The problem
Your response should consist solely of the lines from the one containing "Вся недвижимость на Кипре (138, 2194)" through the end of the data, copied exactly.

Collected data entries
*** Begin section ***

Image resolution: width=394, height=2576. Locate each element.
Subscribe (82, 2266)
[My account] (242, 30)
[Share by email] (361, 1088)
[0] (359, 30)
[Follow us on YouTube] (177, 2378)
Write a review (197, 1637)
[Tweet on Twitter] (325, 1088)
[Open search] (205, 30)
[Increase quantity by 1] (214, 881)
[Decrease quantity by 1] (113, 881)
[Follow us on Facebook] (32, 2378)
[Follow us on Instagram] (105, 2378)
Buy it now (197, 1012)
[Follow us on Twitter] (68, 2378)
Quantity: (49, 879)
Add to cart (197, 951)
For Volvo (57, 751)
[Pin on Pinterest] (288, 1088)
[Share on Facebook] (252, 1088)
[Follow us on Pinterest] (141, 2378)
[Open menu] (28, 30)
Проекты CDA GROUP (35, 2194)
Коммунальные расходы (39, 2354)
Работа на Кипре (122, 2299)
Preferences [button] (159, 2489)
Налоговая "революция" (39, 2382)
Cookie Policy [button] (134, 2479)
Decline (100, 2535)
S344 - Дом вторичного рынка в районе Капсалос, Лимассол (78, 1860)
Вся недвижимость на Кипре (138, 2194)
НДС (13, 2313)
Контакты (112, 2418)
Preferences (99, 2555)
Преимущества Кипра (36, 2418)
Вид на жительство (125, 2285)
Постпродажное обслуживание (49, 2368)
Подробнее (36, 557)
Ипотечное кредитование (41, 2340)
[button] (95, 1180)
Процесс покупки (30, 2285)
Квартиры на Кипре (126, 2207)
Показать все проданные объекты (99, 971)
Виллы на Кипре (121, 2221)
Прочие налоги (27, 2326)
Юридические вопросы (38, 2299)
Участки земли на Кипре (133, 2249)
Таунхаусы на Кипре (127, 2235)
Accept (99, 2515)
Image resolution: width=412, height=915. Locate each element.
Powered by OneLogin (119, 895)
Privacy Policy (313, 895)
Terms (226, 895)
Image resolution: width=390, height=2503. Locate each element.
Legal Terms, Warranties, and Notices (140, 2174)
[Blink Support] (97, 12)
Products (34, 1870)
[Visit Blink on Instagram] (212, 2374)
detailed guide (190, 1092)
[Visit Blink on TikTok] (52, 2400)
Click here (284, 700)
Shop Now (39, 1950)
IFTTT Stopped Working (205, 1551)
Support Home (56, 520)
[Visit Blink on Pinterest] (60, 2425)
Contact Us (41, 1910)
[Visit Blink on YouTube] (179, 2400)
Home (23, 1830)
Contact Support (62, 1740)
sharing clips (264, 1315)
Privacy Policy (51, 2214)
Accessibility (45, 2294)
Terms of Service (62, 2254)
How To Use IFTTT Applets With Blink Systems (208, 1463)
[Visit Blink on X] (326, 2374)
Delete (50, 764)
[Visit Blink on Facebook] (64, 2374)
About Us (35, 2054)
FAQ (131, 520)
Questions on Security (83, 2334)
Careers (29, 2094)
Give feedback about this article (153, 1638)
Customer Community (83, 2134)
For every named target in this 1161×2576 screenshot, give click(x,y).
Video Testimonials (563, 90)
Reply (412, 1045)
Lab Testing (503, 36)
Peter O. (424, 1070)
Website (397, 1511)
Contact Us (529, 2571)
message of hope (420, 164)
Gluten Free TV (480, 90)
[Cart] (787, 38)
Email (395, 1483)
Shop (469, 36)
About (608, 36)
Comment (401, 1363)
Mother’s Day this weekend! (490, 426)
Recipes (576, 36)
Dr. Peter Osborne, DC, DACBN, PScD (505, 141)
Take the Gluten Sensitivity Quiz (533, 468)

*** End section ***

Output below
Вся недвижимость на Кипре (138, 2194)
НДС (13, 2313)
Контакты (112, 2418)
Preferences (99, 2555)
Преимущества Кипра (36, 2418)
Вид на жительство (125, 2285)
Постпродажное обслуживание (49, 2368)
Подробнее (36, 557)
Ипотечное кредитование (41, 2340)
[button] (95, 1180)
Процесс покупки (30, 2285)
Квартиры на Кипре (126, 2207)
Показать все проданные объекты (99, 971)
Виллы на Кипре (121, 2221)
Прочие налоги (27, 2326)
Юридические вопросы (38, 2299)
Участки земли на Кипре (133, 2249)
Таунхаусы на Кипре (127, 2235)
Accept (99, 2515)
Image resolution: width=412, height=915. Locate each element.
Powered by OneLogin (119, 895)
Privacy Policy (313, 895)
Terms (226, 895)
Image resolution: width=390, height=2503. Locate each element.
Legal Terms, Warranties, and Notices (140, 2174)
[Blink Support] (97, 12)
Products (34, 1870)
[Visit Blink on Instagram] (212, 2374)
detailed guide (190, 1092)
[Visit Blink on TikTok] (52, 2400)
Click here (284, 700)
Shop Now (39, 1950)
IFTTT Stopped Working (205, 1551)
Support Home (56, 520)
[Visit Blink on Pinterest] (60, 2425)
Contact Us (41, 1910)
[Visit Blink on YouTube] (179, 2400)
Home (23, 1830)
Contact Support (62, 1740)
sharing clips (264, 1315)
Privacy Policy (51, 2214)
Accessibility (45, 2294)
Terms of Service (62, 2254)
How To Use IFTTT Applets With Blink Systems (208, 1463)
[Visit Blink on X] (326, 2374)
Delete (50, 764)
[Visit Blink on Facebook] (64, 2374)
About Us (35, 2054)
FAQ (131, 520)
Questions on Security (83, 2334)
Careers (29, 2094)
Give feedback about this article (153, 1638)
Customer Community (83, 2134)
For every named target in this 1161×2576 screenshot, give click(x,y).
Video Testimonials (563, 90)
Reply (412, 1045)
Lab Testing (503, 36)
Peter O. (424, 1070)
Website (397, 1511)
Contact Us (529, 2571)
message of hope (420, 164)
Gluten Free TV (480, 90)
[Cart] (787, 38)
Email (395, 1483)
Shop (469, 36)
About (608, 36)
Comment (401, 1363)
Mother’s Day this weekend! (490, 426)
Recipes (576, 36)
Dr. Peter Osborne, DC, DACBN, PScD (505, 141)
Take the Gluten Sensitivity Quiz (533, 468)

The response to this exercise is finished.